FAIRFIELD — Anyone who has watched even a moderate amount of basketball has seen it. The scoring run is as much a part of basketball as the ball itself. If your team is on the scoring run, it’s glorious. Nothing can go wrong. If your team is on the opposite end of a scoring run, it induces panic. Nothing can go right.
In Friday night’s Kennebec Valley Athletic Conference girls basketball game between Skowhegan and Lawrence, each team had two runs of at least nine points. It was Lawrence that put together the longest, a 12-0 outburst in the fourth quarter. That Bulldog run was the difference in the game, a 37-31 Lawrence victory.
“When we’re trying to break their run apart, we’re thinking what can we make for changes on defense? What are we doing wrong? What could we possibly pull out that we haven’t pulled out?” Lawrence coach Greg Chesley said. “When we’re the one making the run, we’re trying not to change anything that we’re doing. Let it roll. A couple times when I was a younger coach, I might even make a mistake and call a timeout in that situation. But we’re not stopping the game. We’re going to keep it coming.”
Chesley’s Bulldogs withstood Skowhegan runs of 10 and 11 points to pull out the win. The RiverHawks opened the game on a 10-0 run, with Emily Dunbar hitting a pair of 3-pointers to give it an extra kick. After Lawrence began the second quarter with a 9-0 run to take an 18-17 lead, Skowhegan closed the half with a 7-0 run, then opened the third quarter with four more straight points to push its lead back to 10, 28-18. The wraparound run was dangerous because the Bulldogs hoped the half would effectively pull the emergency break on Skowhegan’s momentum. When it didn’t, the game was perilously close to getting out of Lawrence’s control.
“They’re really frustrating, because it’s hard to get back once it happens. We had to make sure we executed and put a stop to it,” Lawrence Hope Bouchard, who scored 11 points to lead the Bulldogs, said.

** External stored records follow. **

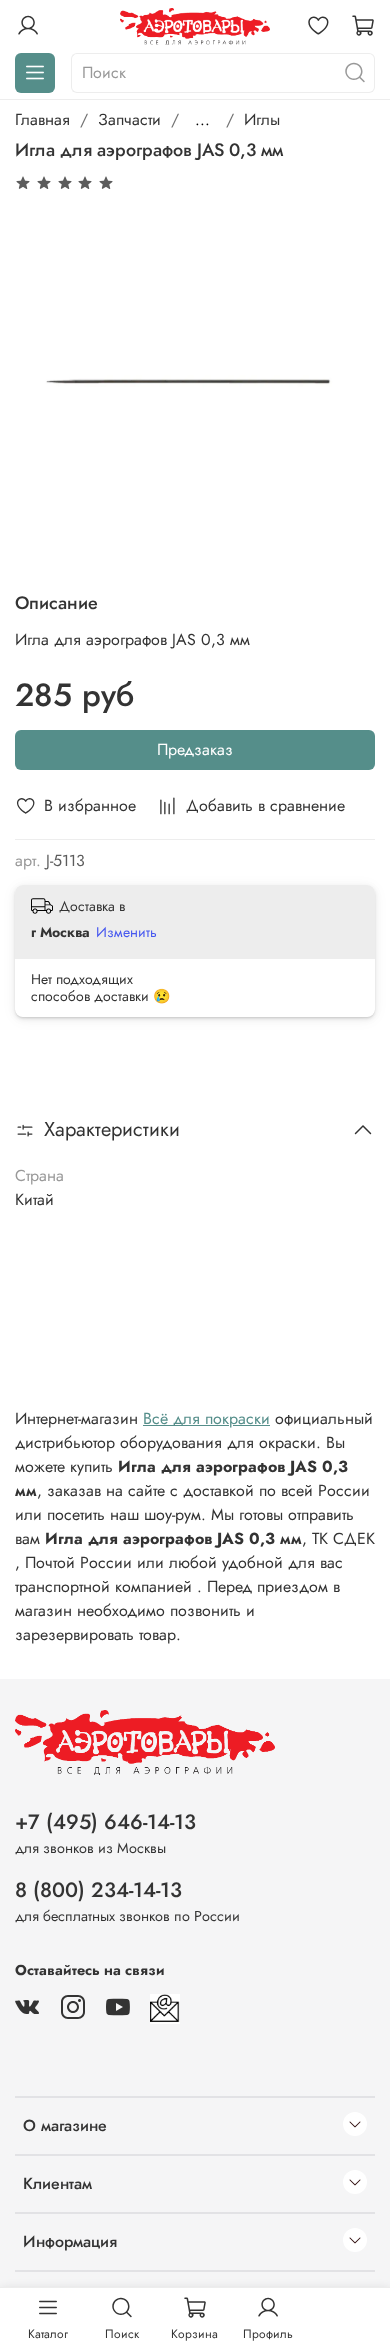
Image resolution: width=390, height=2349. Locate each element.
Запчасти (129, 119)
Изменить (126, 932)
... (202, 120)
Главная (42, 119)
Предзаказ (195, 749)
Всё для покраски (206, 1418)
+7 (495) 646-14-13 (105, 1822)
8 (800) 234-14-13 (98, 1890)
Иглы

How important are scoring runs? Well, 68 percent of Skowhegan’s scoring output came on those two runs. Seventy-six percent of Lawrence’s offense came on three runs: the 9-0 spurt in the second quarter, a 7-0 rally late in the third, and the 12-0 run that accounted for all the scoring in the fourth quarter.
“We really had to pull it together at the end there because we knew their team, they could come back at any time. They go on runs, we had to watch out for that,” Bouchard said.
Extending a scoring run requires focus and strong play at both ends of the court, as well as a little luck. While Lawrence was reeling off nine straight points in the second quarter, Skowhegan was getting good shots that popped out of the net as if thrown back by an invisible hand. When Skowhegan went on its’ 11-0 run in the second and third quarters, the Bulldogs couldn’t buy a bucket.
“We got, I think, the mismatches we were looking for. They’re a good physical team. They play good defense and pushed us further off the block than we’re comfortable with, and we just couldn’t hit those. When we finally did, that swung it and we got the run,” Chesley said.
Skowhegan had good shots fail to fall in the fourth, and the RiverHawks also missed a pair of free throws that would’ve stopped Lawrence’s run at 10 points with just over two and a half minutes to play.
The run can be exhilarating or maddening. It can bring a smile or a frown. It all depends on your perspective. From Lawrence’s point of view, their fourth quarter run was a thing of beauty, ended only by the final buzzer.